Stored data

___

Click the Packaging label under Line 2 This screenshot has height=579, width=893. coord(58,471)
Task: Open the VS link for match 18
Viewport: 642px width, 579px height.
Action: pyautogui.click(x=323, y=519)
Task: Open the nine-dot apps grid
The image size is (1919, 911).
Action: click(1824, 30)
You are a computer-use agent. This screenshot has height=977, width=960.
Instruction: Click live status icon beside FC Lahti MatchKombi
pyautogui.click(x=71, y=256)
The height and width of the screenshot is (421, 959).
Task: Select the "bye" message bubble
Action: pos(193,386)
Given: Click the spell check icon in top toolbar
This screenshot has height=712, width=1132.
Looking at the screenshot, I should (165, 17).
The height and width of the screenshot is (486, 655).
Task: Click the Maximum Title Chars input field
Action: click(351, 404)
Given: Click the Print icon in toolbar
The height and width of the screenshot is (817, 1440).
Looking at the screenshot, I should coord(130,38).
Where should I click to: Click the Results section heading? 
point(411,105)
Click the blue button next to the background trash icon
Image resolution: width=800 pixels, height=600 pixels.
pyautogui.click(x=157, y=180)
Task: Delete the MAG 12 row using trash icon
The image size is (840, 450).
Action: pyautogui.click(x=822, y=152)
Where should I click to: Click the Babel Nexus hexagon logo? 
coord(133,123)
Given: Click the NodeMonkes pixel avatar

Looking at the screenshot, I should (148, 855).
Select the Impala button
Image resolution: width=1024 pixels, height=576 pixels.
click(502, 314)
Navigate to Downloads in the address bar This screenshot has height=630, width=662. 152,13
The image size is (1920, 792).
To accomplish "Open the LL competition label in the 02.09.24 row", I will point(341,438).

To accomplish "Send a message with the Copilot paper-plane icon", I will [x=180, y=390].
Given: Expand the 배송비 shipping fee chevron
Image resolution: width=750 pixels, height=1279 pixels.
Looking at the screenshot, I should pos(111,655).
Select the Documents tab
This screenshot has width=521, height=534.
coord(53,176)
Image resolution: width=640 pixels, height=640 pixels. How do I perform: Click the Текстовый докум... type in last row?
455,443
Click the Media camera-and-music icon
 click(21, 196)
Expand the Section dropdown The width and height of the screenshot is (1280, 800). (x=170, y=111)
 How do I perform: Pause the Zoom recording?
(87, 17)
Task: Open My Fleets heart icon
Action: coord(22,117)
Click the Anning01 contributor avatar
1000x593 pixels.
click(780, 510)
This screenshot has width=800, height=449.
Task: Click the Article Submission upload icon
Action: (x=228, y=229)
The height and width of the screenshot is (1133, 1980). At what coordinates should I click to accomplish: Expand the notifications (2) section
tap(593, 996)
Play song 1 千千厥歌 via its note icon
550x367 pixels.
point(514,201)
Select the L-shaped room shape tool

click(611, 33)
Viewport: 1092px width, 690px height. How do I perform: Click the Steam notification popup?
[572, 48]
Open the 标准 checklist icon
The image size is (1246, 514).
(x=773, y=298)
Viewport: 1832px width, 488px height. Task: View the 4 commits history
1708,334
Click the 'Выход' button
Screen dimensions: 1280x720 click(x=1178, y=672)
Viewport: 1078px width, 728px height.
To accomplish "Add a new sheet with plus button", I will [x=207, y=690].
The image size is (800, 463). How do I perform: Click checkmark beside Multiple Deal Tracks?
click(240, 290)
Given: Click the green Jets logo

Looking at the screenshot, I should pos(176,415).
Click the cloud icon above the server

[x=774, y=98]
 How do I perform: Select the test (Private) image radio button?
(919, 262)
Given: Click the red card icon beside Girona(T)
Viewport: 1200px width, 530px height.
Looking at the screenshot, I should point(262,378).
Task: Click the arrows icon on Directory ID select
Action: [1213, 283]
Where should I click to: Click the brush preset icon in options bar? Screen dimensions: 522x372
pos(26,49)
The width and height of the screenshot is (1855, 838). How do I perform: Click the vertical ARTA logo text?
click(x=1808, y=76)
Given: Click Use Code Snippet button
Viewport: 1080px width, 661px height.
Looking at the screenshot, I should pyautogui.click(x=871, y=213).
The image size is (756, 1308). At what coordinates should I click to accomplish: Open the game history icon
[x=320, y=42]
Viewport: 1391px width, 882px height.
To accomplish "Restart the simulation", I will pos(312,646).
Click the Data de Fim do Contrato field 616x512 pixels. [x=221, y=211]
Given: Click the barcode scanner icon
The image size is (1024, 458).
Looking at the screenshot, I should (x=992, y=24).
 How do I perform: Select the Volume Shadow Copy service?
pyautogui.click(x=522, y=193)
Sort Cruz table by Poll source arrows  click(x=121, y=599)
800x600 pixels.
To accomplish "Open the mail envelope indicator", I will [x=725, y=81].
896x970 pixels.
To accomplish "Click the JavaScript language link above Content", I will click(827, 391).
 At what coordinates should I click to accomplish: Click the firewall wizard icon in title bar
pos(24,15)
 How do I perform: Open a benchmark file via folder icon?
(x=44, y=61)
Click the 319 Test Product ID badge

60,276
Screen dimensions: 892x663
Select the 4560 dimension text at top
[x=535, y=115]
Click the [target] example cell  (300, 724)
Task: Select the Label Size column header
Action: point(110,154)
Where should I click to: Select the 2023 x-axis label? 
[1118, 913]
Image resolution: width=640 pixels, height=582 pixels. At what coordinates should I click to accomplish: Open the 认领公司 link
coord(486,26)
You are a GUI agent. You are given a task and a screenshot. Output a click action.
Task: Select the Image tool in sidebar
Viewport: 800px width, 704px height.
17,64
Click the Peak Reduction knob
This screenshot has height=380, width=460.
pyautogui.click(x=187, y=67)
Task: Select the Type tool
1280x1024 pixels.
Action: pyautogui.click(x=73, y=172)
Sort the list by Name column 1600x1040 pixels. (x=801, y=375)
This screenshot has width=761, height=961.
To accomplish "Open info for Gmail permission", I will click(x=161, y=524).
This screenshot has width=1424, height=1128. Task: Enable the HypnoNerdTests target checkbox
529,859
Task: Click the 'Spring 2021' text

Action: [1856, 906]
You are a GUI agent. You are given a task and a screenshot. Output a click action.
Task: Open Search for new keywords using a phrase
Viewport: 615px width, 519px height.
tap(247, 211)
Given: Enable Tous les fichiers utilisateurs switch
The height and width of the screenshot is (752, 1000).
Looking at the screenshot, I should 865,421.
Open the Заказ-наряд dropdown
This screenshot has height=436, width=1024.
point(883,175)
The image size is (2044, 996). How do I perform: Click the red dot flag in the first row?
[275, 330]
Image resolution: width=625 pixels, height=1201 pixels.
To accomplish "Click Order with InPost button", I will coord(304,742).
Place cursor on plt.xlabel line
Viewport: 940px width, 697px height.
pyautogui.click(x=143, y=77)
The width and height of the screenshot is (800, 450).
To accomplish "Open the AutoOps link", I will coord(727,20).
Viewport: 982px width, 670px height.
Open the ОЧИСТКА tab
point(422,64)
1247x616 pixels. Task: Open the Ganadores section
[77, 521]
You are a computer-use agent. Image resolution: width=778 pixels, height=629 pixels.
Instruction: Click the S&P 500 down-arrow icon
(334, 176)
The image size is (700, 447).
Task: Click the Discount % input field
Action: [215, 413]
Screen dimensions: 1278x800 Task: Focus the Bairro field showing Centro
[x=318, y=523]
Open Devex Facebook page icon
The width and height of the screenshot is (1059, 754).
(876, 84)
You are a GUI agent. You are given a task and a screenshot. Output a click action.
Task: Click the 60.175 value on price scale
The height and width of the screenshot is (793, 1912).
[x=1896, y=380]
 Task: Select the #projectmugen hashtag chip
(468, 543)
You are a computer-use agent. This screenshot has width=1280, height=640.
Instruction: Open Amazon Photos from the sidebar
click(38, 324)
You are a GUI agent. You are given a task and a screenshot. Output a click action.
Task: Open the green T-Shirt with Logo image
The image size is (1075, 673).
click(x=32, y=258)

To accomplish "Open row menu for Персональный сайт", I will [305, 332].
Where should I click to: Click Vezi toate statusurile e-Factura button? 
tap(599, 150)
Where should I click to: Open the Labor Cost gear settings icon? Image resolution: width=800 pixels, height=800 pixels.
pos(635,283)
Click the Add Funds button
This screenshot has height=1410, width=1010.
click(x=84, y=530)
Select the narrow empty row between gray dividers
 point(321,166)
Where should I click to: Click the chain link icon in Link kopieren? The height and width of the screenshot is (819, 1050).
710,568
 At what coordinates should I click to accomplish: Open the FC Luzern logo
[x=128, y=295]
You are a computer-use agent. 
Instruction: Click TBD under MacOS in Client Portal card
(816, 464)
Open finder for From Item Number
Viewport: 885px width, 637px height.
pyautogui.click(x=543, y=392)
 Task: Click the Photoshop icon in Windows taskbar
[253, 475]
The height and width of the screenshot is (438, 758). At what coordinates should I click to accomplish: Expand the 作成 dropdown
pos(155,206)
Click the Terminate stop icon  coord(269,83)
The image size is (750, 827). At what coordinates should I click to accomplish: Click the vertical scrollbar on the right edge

___

§ **Assigned task**
Beginning at the line with "Click the Media camera-and-music icon" and stopping after the line with "Viewport: 1078px width, 728px height.", please write out every line of the data above exactly and nothing else.

§ **Exercise result**
Click the Media camera-and-music icon
 click(21, 196)
Expand the Section dropdown The width and height of the screenshot is (1280, 800). (x=170, y=111)
 How do I perform: Pause the Zoom recording?
(87, 17)
Task: Open My Fleets heart icon
Action: coord(22,117)
Click the Anning01 contributor avatar
1000x593 pixels.
click(780, 510)
This screenshot has width=800, height=449.
Task: Click the Article Submission upload icon
Action: (x=228, y=229)
The height and width of the screenshot is (1133, 1980). At what coordinates should I click to accomplish: Expand the notifications (2) section
tap(593, 996)
Play song 1 千千厥歌 via its note icon
550x367 pixels.
point(514,201)
Select the L-shaped room shape tool

click(611, 33)
Viewport: 1092px width, 690px height. How do I perform: Click the Steam notification popup?
[572, 48]
Open the 标准 checklist icon
The image size is (1246, 514).
(x=773, y=298)
Viewport: 1832px width, 488px height. Task: View the 4 commits history
1708,334
Click the 'Выход' button
Screen dimensions: 1280x720 click(x=1178, y=672)
Viewport: 1078px width, 728px height.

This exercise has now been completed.